For the sake of completeness, here is a statement and a proof of the Chinese Remainder Theorem.
Let $R$ be a commutative ring and $\mathfrak a_1,\dots,\mathfrak a_n$ ideals such that $\mathfrak a_i+\mathfrak a_j=R$ for $i\not=j$. Then the natural morphism from $R$ to the product of the $R/\mathfrak a_i$ is surjective. Moreover the intersection of the $\mathfrak a_i$ coincides with their product.
Proof. We claim $ R=\mathfrak a_1+\mathfrak a_2\cdots\mathfrak a_n.\tag4 $ This can be checked either by multiplying together the equalities $R=\mathfrak a_1+\mathfrak a_i$ for $i=2,\dots,n$, or by noting that a prime ideal containing a product of ideals contains one of the factors. Then $(4)$ implies the existence of an $a_1$ in $R$ such that $ a_1\equiv1\bmod \mathfrak a_1,\quad a_1\equiv0\bmod \mathfrak a_i\ \forall\ i > 1. $ Similarly we can find elements $a_i$ in $R$ such that $a_i\equiv\delta_{ij}\bmod \mathfrak a_j$ (Kronecker delta). This proves the first claim.

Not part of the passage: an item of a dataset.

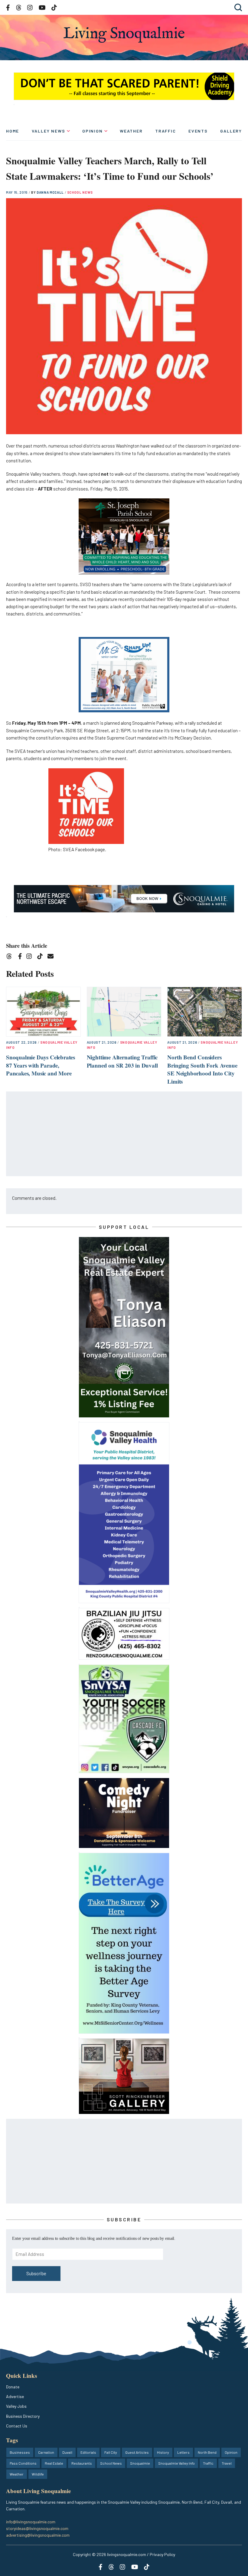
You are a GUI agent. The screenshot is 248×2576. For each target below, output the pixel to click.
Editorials (88, 2452)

Let $\mathfrak a$ be the intersection of the $\mathfrak a_i$. Multiplying $(4)$ by $\mathfrak a$ we get $ \mathfrak a= \mathfrak a_1\mathfrak a+ \mathfrak a\mathfrak a_2\cdots\mathfrak a_n\subset \mathfrak a_1\ (\mathfrak a_2\cap\cdots\cap\mathfrak a_n)\subset\mathfrak a. $ This gives the second claim, directly for $n=2$, by induction for $n > 2$. QED
ASIDE. It is tempting to generalize results about endomorphisms of finite dimensional vector spaces to results about finitely generated torsion modules over Dedekind domains. Then the first question is: how do you generalize the notion of characteristic polynomial? The answer is obvious:
Let $D$ be a Dedekind domain, $G$ the Grothendieck group of the category $C$ of finitely generated torsion $D$-modules, and $H$ the group of fractional ideals of $D$. Then the map $D/\mathfrak a\mapsto\mathfrak a$ induces an isomorphism $\chi$ of $G$ onto $H$, mapping the elements of $G$ represented by objects of $C$ onto the integral ideals of $D$, prompting us to call $\chi([M])$ the characteristic ideal of $M$.
In particular, the equivalence between $(1)$, $(2)$ and $(3)$ remains true in this wider context.
EDIT. In the above Aside, the assumption that $D$ is a principal ideal domain has been relaxed to the assumption that $D$ is only a Dedekind domain.